LncRNA TUBA4B functions as a competitive endogenous RNA to inhibit gastric cancer progression by elevating PTEN via sponging miR-214 and miR-216a/b

Jianbo Guo,
Yan Li,
He Duan and
Lu YuanEmail author View ORCID ID profile

Cancer Cell International201919:156

https://doi.org/10.1186/s12935-019-0879-x

Received: 8 April 2019
Accepted: 3 June 2019
Published: 7 June 2019

Abstract

Background

Emerging evidence demonstrates that long non-coding RNA (lncRNA) is an important regulator in tumorigenesis and development. Tubulin Alpha 4B (TUBA4B), a novel lncRNA, was recently proposed as a tumor suppressor in several human cancers. However, its role in gastric cancer (GC) remains unclear. In this study, we aimed to investigate the expression level, clinical implication, biological function and potential regulatory mechanism of TUBA4B in GC.

Methods

qRT-PCR was employed to detect the expression of TUBA4B in GC tissues, cell lines and plasma.
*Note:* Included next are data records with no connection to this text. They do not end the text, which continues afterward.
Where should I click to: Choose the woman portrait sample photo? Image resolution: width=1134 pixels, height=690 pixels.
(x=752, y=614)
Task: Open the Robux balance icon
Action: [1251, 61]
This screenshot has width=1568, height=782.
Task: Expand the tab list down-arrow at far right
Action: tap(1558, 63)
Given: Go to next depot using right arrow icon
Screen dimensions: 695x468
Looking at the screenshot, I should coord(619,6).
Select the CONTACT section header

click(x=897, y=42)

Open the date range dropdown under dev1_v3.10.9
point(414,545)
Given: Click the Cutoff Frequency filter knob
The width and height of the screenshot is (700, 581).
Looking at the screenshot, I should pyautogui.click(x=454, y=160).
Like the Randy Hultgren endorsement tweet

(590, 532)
In vitro and in vivo experiments were carried out using colony formation/CCK-8/transwell invasion/cell apoptosis assay and xenograft tumor model, respectively. mRNA sequencing was used to identify the TUBA4B-related downstream genes.

Results

TUBA4B was significantly decreased in GC tissues, cells and plasma. Low TUBA4B was positively correlated with larger tumor size, lymph node metastasis and advanced TNM stage. Moreover, TUBA4B was identified as an effective biomarker for the diagnosis and prognosis of patients with GC. Functionally, ectopic expression of TUBA4B inhibited GC cell proliferation, invasion and induced apoptosis in vitro as well as dampened tumor growth and metastasis in vivo. Furthermore, TUBA4B was found to be a competitive endogenous RNA (ceRNA) that could physically bind to and sequester miR-214 and miR-216a/b to increase the expression of their common downstream target PTEN, resulting in inactivation of PI3K/AKT signaling pathway, thereby retarding GC progression.